Super Material Graphene More Easily Manufactured, Integrated into Mechanical Devices
It can't leap tall buildings in a single bound, but graphene - the super material that is stronger than steel, despite being only one atom thick - has enjoyed a research boom since scientists first isolated it less than a decade ago. Yet much of its promise has not been realized, in part due to earlier difficulties in fabricating the material, say researchers from Cornell University in a review article published in the Sept/Oct issue of the Journal of Vacuum Science and Technology B.
Recently, however, breakthroughs in creating graphene have led to a period of "remarkably rapid progress" in the field of graphene nanomechanics, write the authors. "It's been an evolution of new growth processes, new materials processing, lithography, and etching techniques that have advanced over the years," says Harold Craighead, Cornell University professor of engineering and applied and engineering physics and an author of the paper, along with Cornell University colleagues Robert A. Barton and Jeevak Parpia. The result is that graphene can now be grown and processed like many other materials, which has allowed scientists to integrate it into devices "more easily than was thought," Craighead says.
There are several ways that graphene, which consists of a single layer of carbon atoms in a honeycomb structure, can be manufactured. Scientists can slough off single layers of the material from a block of graphite by rubbing it against a hard surface, in a process called mechanical exfoliation. In the past it was painstakingly difficult to pick out the single layers of graphene from the much thicker chunks of graphite that are also produced in this process. But the discovery that the thickness of samples could be determined optically and in bulk, through Raman spectroscopy, has since made it easier for researchers to locate the fruits of their labor among the graphite rubble.
In addition to mechanical exfoliation, researchers can also grow graphene from scratch. A process called chemical vapor deposition (CVD) has proved an especially promising technique. At first researchers used CVD to grow the material on sheets of nickel, but this method produced too many layers. A copper substrate proved to be much more efficient at producing the single-layer graphene. An additional advantage is that the copper can subsequently be etched away, leaving a pure graphene sheet that can be used alone or placed onto other material substrates.
These and other advances have opened the door to a wider range of systems into which graphene can be incorporated. Among the devices for which this thin, durable material seems almost ideally suited are nanoelectromechanical systems (NEMS), which can be used as highly sensitive detectors of mass and position. Because graphene is both mechanically and electrically active, the authors write, it can be used to sense many things simultaneously, such as mass, stress, and charge. One proof-of-principle experiment suggests that circular graphene resonators could make mass sensors that perform better than some devices (such as quartz crystal microbalances) that are commonly used today to weigh the tiniest of particles.

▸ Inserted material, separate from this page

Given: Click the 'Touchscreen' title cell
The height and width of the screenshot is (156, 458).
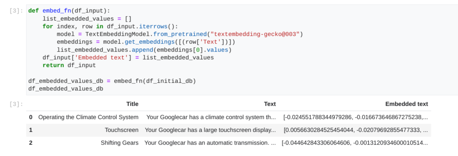Looking at the screenshot, I should (x=122, y=130).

In addition to sensors, Craighead's team is exploring the use of graphene as a membrane, with potential applications for electron microscopy. Graphene is impermeable to gases, so it can seal off a small pocket of air. It is also transparent to electrons, and its strength can withstand the vacuum pressure of an electron microscope. By encapsulating delicate objects such as cells, Craighead says, graphene could separate a cell-friendly aqueous environment from the microscope's vacuum, acting as "a thin window that would unite those two disparate worlds."
Despite the recent advances, Craighead says there is plenty of room for progress. "[Graphene is] still a new materials system," he says. "People are still exploring. It's still open-ended what new applications will emerge."